I am grateful to have been invited as one of the jurors for The Hopper Prize, which has given me access to a wide range of incredible artistic practices, and the possibility of taking time to explore them in detail. When selecting the finalists, I found myself returning to work that makes use of multiple, distinctive materials, looking at how they interact and react with each other, how they occupy and share spaces and how our bodies respond to them. I was thinking about how materials, whether man-made or natural, when combined and contextualized in new ways, can trigger symbolic and affective associations, languages and perhaps ultimately, new ‘worlds’. With this in mind, I was also drawn to work that explores how we shape non-verbal languages, and how these languages can help us conceive new notions of world building.
Andreia Santana takes survival strategies as a starting point, in order to reimagine protective spaces for bodies, human or non-human. In her sculptures, she makes use of contrasting materials, including glass and metal, and their properties – opacity and transparency, fragility and resilience – to create vessel-like sculptures, which look something between archaeological remains and relics from the future. In a world where hierarchies of bodies (land, flesh and water) constrain our ability to be, Santana imagines a fluid way of living, free of boundaries and categorisation.

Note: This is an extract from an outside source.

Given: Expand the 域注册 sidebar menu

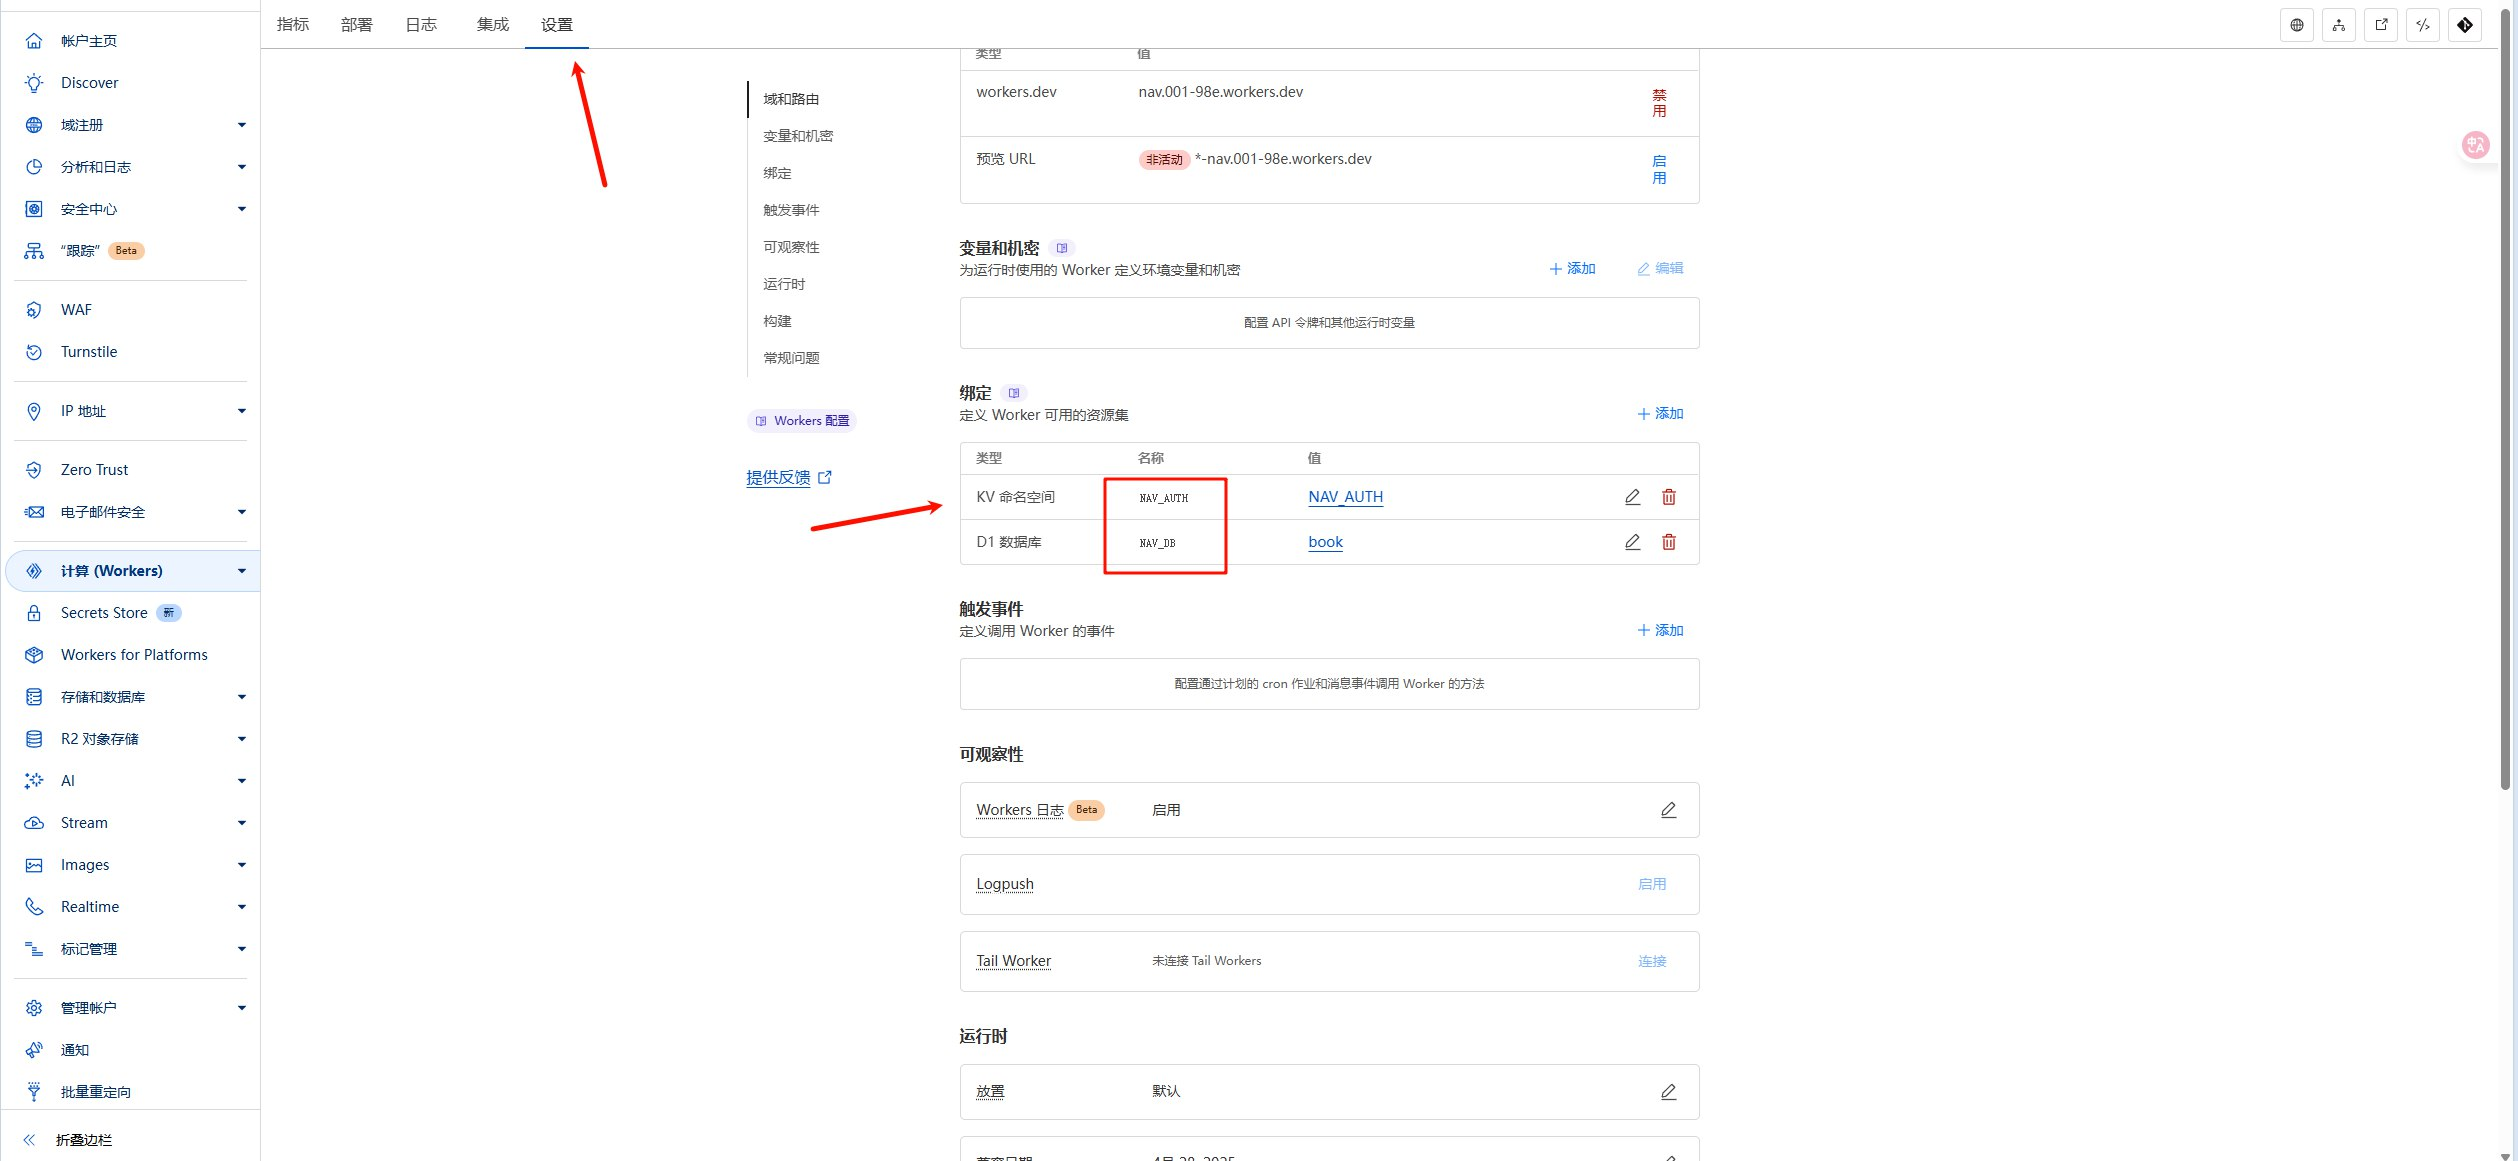Looking at the screenshot, I should coord(241,125).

Anna Perach’s work looks at personal narratives, particularly from the perspective of a gender and identity, which she interweaves with ancient folklore and storytelling. Perach creates wearable sculptures that combine soft and hard material, some resembling corsets that have been broken free of by the mutability of the female body. Clearly alluding to both her heritage and to domestic objects and traditions, she makes use of tufting to create soft layers of something akin to a second skin, that inhabit and expand beyond the confines of their steel structures.
Jimena Chávez Delion looks at the precariousness of globalized capitalism, and how we exist, individually and collectively, within its constraints. Creating installations comprised of video, drawing and sculpture, Delion reimagines objects that are familiar to us in specific context, particularly within Western societies, subverting normative and heterogeneous social dynamics to reflect individual, site specific, socio-economic experiences. Using found, corporate objects mixed with crafted or found materials, the artist is interested in how transactions (monetary or human) function within different cultures, and how materials are used as mediators.
Inês Costa is Curator at Focal Point Gallery, Southend-on-Sea since March 2023. Previously, she was Assistant Curator at Whitechapel Gallery, London, where she has worked on various exhibitions and accompanying publications, such as ‘Zadie Xa: House Gods, Animal Guides and Five Ways 2 Forgiveness’ (2022–23); ‘The London Open’ (2022); ‘Nalini Malani: Can You Hear Me?’ (2020–21); ‘Carlos Bunga: Something Necessary and Useful’ (2020); Anna Maria Maiolino: Making Love Revolutionary’ (2019–20); “la Caixa” Collection of Contemporary Art’ (2019–20) and; Killed Negatives: Unseen Images of 1930s America’ (2018). Recent independent curatorial projects include ‘Swayze effect’ (2019), Platform Southwark, London; ‘Geltung [Validity]: perception of a natural right’ (2017), GENERATORprojects, Dundee; and ‘IT IS PROBABLY BETTER TO START FROM ZERO’ (2016–17), Window Space, London. She was co-founder of Agorama, a collective of creative practitioners focusing on the critical exploration of digital network culture through public events, residencies and collective research groups, in residency at Raven Row, London (2018–20).